Teachers with a low sense of self-efficacy lean towards a "command and control" management style and adopt a pessimistic view of pupil motivation. They emphasise control over the purpose of learning and resort to restrictive and punitive modes of discipline.
Such teachers may see indiscipline as threatening their esteem, and the public context makes such personal slights hard to ignore, and can create a desire for revenge. This is based on some form of equity - an eye for an eye - but retaliation can exceed the initial transgression. The goal of revenge can sometimes lead to highly personalised, blame-throwing punishments.
Central to such confrontational attitudes is the belief that pupils considered problematic don't want to work and will do anything to avoid it. These attitudes make it unlikely that the teacher will be able to defuse dfficult situations, and instead ultimata are issued.
These pupils may unknowingly be neglected in lessons and punished inconsistently, while those who conform are given preferential treatment. The group, predominantly boys, who are expected to behave badly will become entrapped by negative labels. They will be referred to a higher authority as soon as they refuse to comply. Informal contact will be avoided and any signs of improvement will not be accepted as genuine. Reactions to misconduct will be focused not on the behaviour, but on personal characteristics.
Some teachers with these attitudes can have high but inflated esteem based mainly on their hard-won reputation as strict disciplinarians. This may make them sensitive to threat, and lead them to respond with a hostility out of proportion to the challenge. Teachers' "bullying" of pupils is a way of preventing further threats to their bruised egos, and may be for some a form of self-affirmation. Such teachers may tend to think they are never in the wrong.
In stark contrast, inclusive attitudes are based on the philosophy that all pupils want to work and can be trusted. If not, the conditions need to be changed, and the teacher should change them.
These attitudes lead to quite different behaviours. For example, the teacher will be firm but fair with pupils, avoid favouritism and welcome informal contact outside the classroom.

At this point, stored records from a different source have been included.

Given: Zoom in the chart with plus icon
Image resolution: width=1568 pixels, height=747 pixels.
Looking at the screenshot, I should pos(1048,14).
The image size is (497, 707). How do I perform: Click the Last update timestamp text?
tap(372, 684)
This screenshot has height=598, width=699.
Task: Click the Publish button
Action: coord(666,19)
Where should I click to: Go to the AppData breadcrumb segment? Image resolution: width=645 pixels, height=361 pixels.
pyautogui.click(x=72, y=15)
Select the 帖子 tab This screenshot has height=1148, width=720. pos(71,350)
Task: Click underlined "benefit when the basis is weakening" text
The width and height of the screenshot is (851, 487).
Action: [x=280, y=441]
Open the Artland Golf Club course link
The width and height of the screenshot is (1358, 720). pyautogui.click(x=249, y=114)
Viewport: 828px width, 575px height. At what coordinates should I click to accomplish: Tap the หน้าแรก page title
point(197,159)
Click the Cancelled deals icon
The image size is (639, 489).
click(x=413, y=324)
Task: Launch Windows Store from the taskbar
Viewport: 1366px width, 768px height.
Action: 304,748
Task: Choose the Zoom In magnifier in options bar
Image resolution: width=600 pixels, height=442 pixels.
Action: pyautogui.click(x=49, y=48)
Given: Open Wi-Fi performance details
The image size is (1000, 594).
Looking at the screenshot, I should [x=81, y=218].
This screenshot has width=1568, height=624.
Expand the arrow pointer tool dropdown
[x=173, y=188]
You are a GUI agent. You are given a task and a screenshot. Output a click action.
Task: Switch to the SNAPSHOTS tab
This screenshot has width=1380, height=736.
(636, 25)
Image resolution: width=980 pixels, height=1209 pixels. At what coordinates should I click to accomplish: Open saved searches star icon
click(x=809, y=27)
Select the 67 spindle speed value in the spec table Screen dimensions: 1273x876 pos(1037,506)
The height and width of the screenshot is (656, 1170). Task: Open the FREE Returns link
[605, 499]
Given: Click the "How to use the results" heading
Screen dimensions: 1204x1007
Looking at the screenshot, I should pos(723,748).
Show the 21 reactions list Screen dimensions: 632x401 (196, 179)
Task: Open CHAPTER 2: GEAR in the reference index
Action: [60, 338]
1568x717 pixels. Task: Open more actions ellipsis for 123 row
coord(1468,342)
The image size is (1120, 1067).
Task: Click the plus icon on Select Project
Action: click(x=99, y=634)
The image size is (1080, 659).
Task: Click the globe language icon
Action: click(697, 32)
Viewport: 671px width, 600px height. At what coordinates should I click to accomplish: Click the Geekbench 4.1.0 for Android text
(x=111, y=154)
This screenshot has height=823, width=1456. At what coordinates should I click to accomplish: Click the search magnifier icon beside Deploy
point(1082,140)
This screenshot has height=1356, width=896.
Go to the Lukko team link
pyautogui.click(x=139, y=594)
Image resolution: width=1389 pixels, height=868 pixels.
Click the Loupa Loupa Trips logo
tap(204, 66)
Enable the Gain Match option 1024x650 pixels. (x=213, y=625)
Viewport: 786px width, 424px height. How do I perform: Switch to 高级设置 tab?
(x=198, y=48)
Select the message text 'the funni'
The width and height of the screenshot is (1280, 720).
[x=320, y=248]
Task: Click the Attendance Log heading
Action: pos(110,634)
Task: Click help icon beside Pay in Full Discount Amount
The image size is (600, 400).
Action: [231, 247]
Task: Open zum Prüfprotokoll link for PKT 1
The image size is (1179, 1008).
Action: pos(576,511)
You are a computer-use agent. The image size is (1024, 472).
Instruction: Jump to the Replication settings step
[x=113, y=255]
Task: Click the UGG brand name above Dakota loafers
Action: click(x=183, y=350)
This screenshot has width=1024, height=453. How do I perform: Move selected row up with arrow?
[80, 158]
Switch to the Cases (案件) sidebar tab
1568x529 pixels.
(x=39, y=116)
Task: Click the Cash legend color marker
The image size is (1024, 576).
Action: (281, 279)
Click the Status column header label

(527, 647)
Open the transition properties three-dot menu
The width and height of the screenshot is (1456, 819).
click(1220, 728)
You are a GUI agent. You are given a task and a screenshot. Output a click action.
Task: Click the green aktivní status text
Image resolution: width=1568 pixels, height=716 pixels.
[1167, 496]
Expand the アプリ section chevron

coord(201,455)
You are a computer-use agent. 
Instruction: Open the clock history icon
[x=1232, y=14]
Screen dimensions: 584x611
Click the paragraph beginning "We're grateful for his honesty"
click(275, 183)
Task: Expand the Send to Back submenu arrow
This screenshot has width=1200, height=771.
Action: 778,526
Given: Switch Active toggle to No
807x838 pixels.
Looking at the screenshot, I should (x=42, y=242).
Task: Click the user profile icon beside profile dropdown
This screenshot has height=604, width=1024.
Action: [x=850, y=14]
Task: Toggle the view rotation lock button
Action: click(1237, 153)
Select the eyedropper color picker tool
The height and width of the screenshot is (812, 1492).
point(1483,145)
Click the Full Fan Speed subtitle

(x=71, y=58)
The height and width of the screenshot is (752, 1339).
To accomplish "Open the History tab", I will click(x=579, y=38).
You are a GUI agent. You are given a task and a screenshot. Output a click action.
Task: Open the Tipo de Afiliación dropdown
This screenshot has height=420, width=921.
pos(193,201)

When punished, pupils will be allowed to "save face" without confrontation.
They will not be derogated in class or in the staffroom, where the teacher will often speak up for them. These teachers see behaviour problems as part of growing up and an assertion of independence.
The inclusive approach aims to correct behaviour, not pupils' personalities. Disruptive behaviour will be seen as out of character and any signs of improvement will be seen as expressing pupils' true identity and encouraged.
Linking misbehaviour with punishment without emphasising the pupil's poor personal qualities minimises the risk of resentment. It teaches the pupil to face up to the consequences but does not diminish him or her as a person. It is better to translate blame labels such as "pest" into demands that hold the pupil accountable rather than culpable.
Teachers are only human and the more dented their esteem the more likely are personalised attacks on pupils' worth. One way to prevent and reduce behaviour problems, therefore, will be to work to improve and nurture teacher morale rather than just trying to deal with the consequences and tinkering with the symptoms. To get the best out of pupils, all teachers need to give the best of themselves. It's in everybody's interests that they feel as good about themselves as possible.
Management at all levels needs to start treating teachers the same way they rightly expect teachers to treat their pupils.
Alan McLean is an educational psychologist with Glasgow City Council.